A windmill will allow students to pump water from the catchment system into the bioswale. And on the upper edge of the Hawaiian garden, a vertical retaining wall will offer opportunities to display student-made artwork on themes such as sustainability.

Balding sees the outdoor space as solving that need for children to wonder and discover.

"Students who are coming to Punahou see this as the first part of their neighborhood. How could you not want to be a part of this?"

A Gathering Space
At the entrance to campus on Piper's Pali, before you reach Wilcox Hall, which sits majestically and patiently awaiting its renovation and restoration, you pass the concrete foundation of what will eventually become a community room and classrooms.

The multipurpose structure will serve as an indoor gathering place for kindergarten and first-grade students. The first-floor community room will hold chapel and other large gatherings and is where lunch will be served. The second floor will be home to four of the 12 new classrooms, which open up to ground level on the mauka side.

Classrooms
Classrooms will be divided four apiece between three groups of houses creating a neighborhood. Despite the hillside setting, plans call for all 12 classrooms to be on the same level, opening onto the large outdoor play space. "That was the intention behind it, that the classrooms would all be together," said Balding. "They've done a great job with leveling the space."

Each classroom will open onto its own lanai and each will have a garden where students will be able to grow plants. This will support the first-grade curriculum with "Garden to Market," in which students grow plants and make crafts that they then sell to the Punahou community at their classroom market in the spring.

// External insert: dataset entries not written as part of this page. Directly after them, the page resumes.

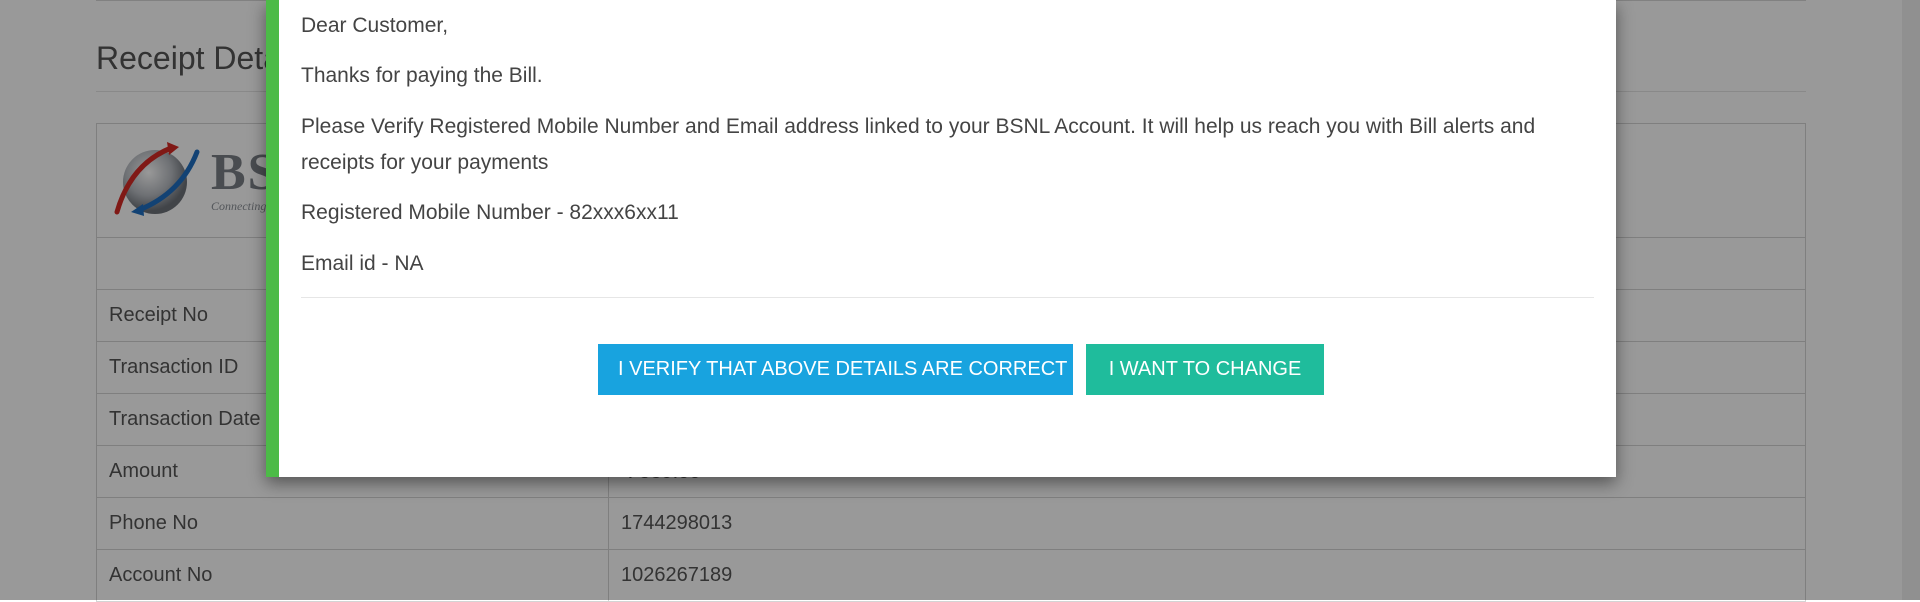 This screenshot has height=602, width=1920. Describe the element at coordinates (422, 76) in the screenshot. I see `thanks-text: Thanks for paying the Bill.` at that location.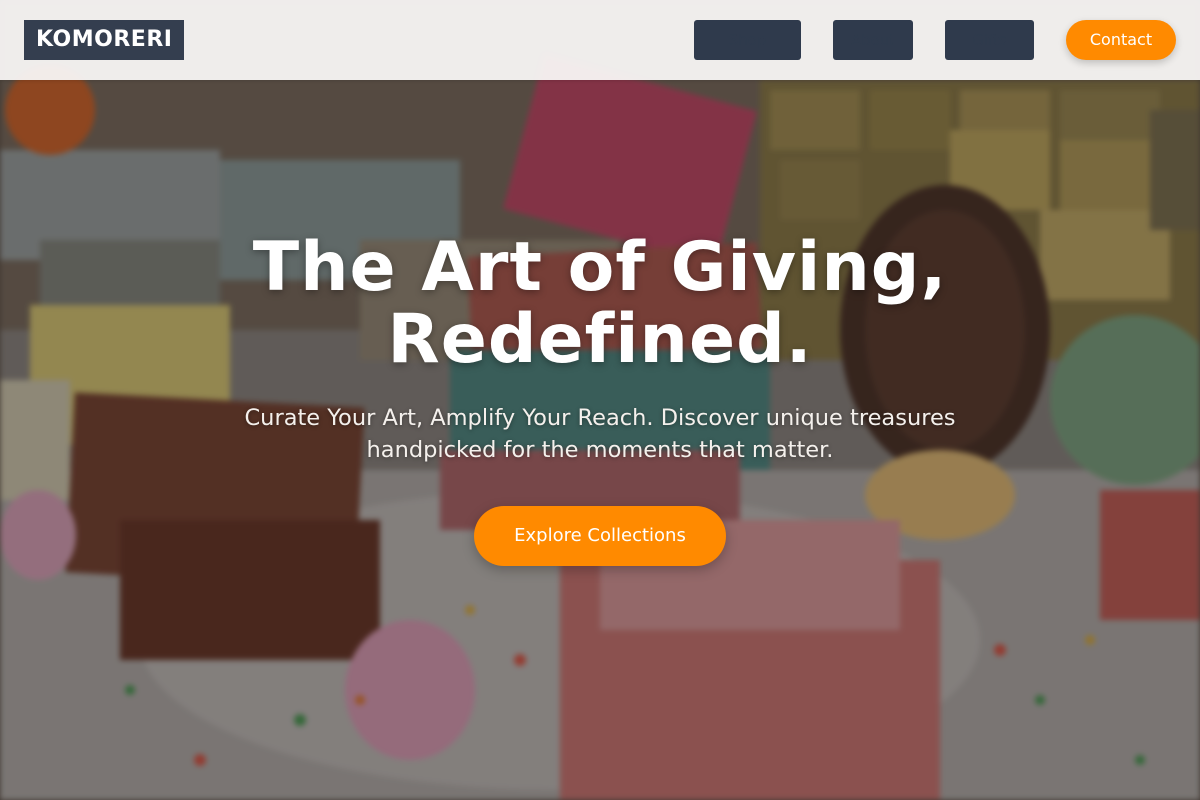 Image resolution: width=1200 pixels, height=800 pixels. I want to click on nav-item-about: About, so click(873, 40).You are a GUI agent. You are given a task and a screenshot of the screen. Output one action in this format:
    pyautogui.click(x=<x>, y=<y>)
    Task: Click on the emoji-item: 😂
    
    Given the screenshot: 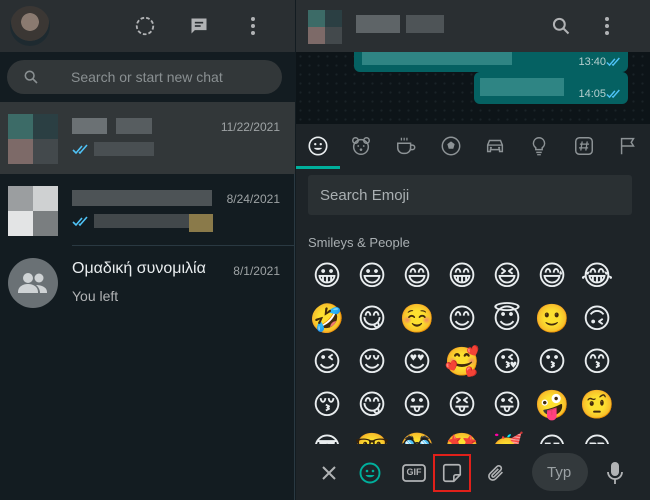 What is the action you would take?
    pyautogui.click(x=597, y=276)
    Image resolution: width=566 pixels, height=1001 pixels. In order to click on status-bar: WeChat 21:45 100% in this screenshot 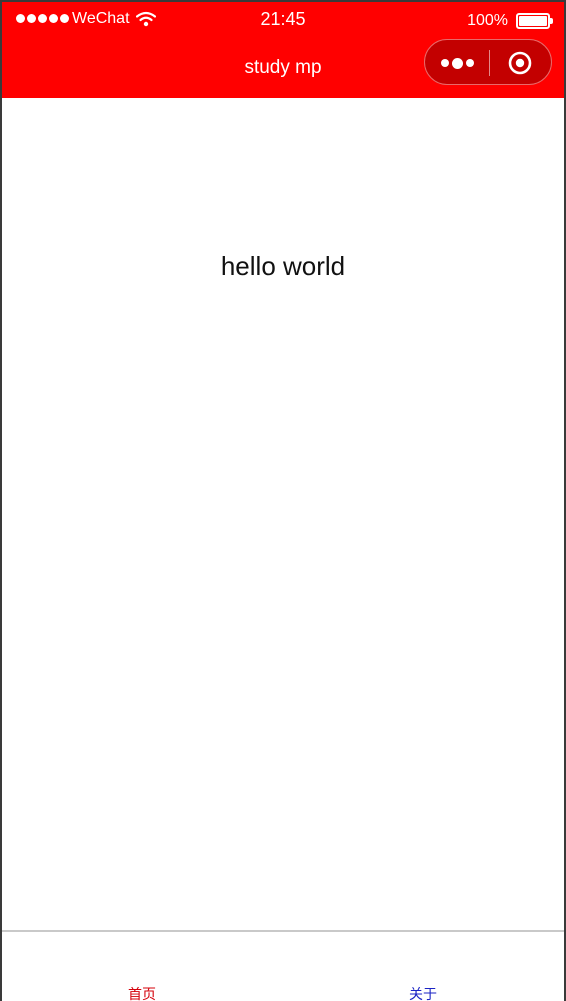, I will do `click(283, 19)`.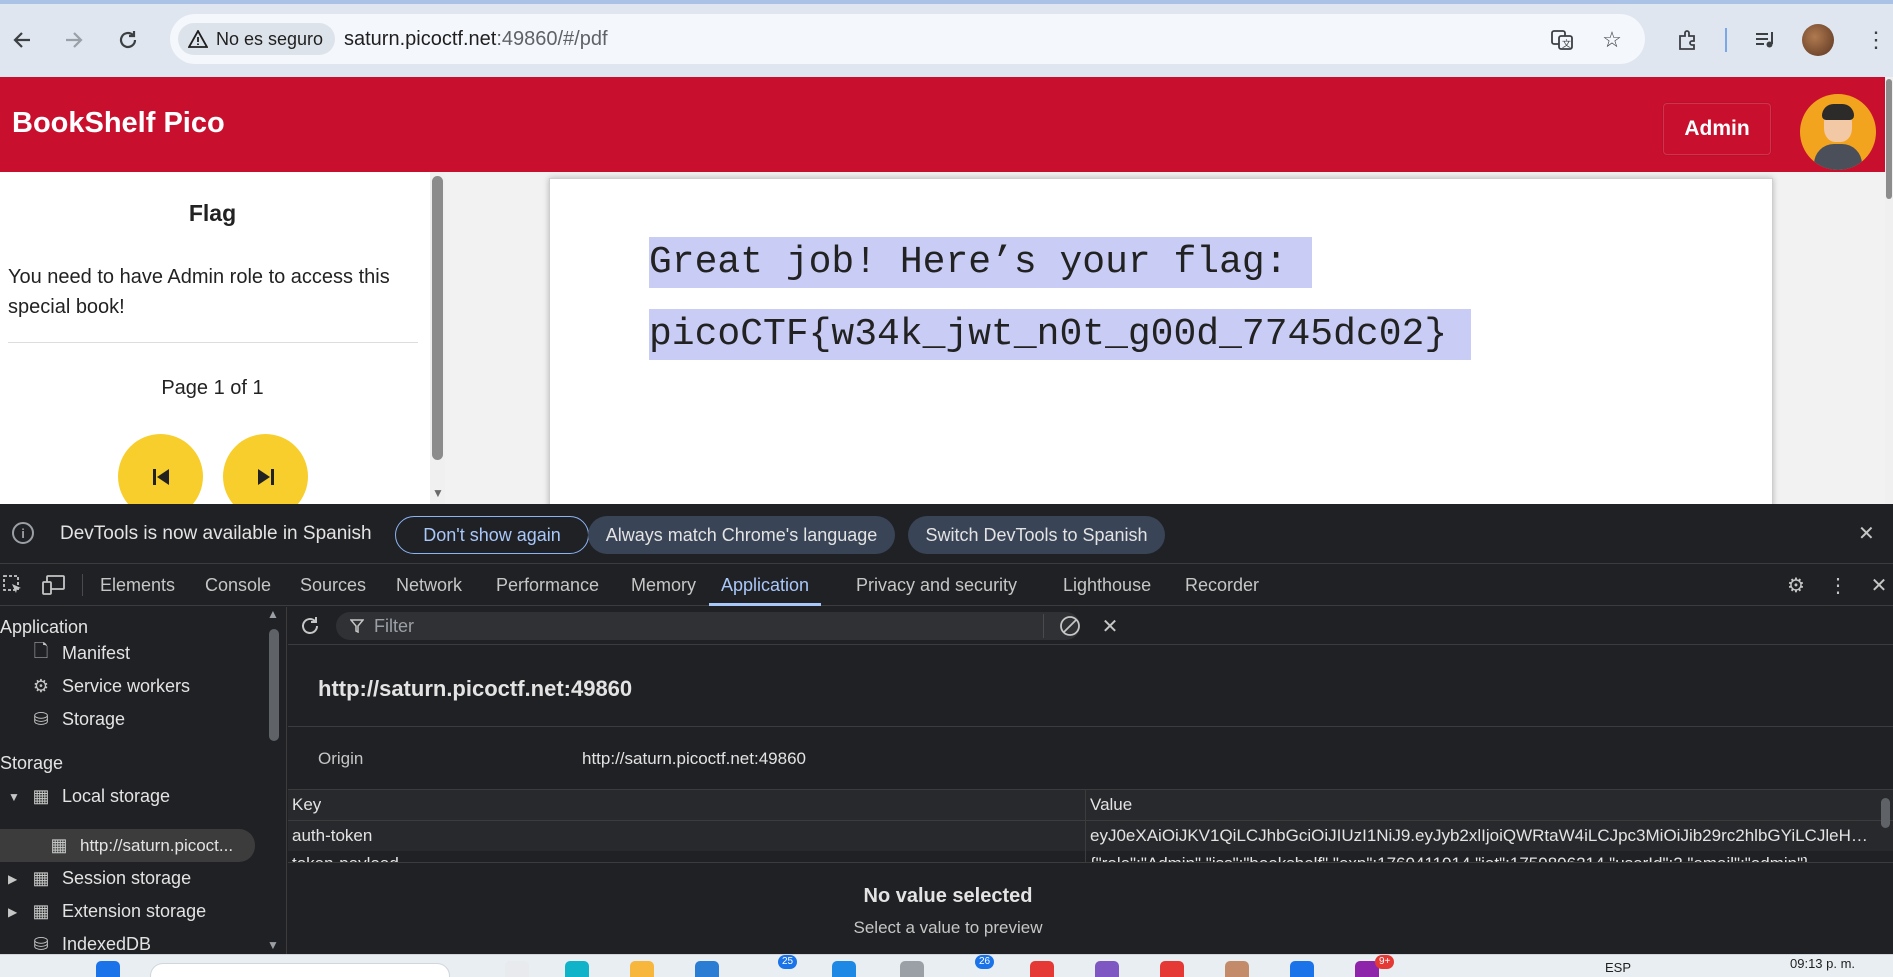  What do you see at coordinates (492, 535) in the screenshot?
I see `dont-show-again-button: Don't show again` at bounding box center [492, 535].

Gardening also is a key part of the kindergarten curriculum, and Hayes said having this space directly outside the classroom creates flexibility in the curriculum. "To go out and find a bug, pick a flower, find a cool seed pod is a huge experience for kindergarteners. Your whole day turns into a lesson based on something that gets found or something that gets caught," Hayes said. "It makes science the easiest thing to teach."

PE Pavilion
Adjacent to the upper playground area in the mauka corner will be a separate PE pavilion. The building, which will be open on two sides, will be on the same level as the playground. Directly outside the pavilion, will be a concrete area that, while serving as a required fire lane, will double as an outdoor game area, offering traditional playground games such as hopscotch and four square.

Balding, who currently operates K-2 PE out of the Flanders Dance Pavilion, is excited by the potential a permanent PE space offers. "Currently everything I do is in a box, so to speak. Every day I take it out of the box and set it up. At the end of the day I have to put it back in the box, and that's because it's a shared facility with the dance school. I think with this kind of environment, I can take it out and leave it out." He envisions, for example, being able to set up a complex obstacle course that teaches students the circulation system by having them behave like the blood cells traveling through the heart and the lungs and getting pumped to different parts of their body. "I could make it as intricate and complicated as I wanted and leave it up, not having to worry about it at the end of the day."

Whether the children are climbing boulders or looking for bugs, teachers and administrators agree that the outdoor spaces and the unstructured play these spaces support are as important to the curriculum as what is inside the classrooms.

"We've spent a lot of time explaining what very young children are like," Hayes said. "They see things from very low to the ground, they experience things a certain way, so I think it's been exciting to be able to be the voice for the kids, that the outdoor space is super important to them. It's not just some grass. It's where they live half their lives, they love it and they need to be there."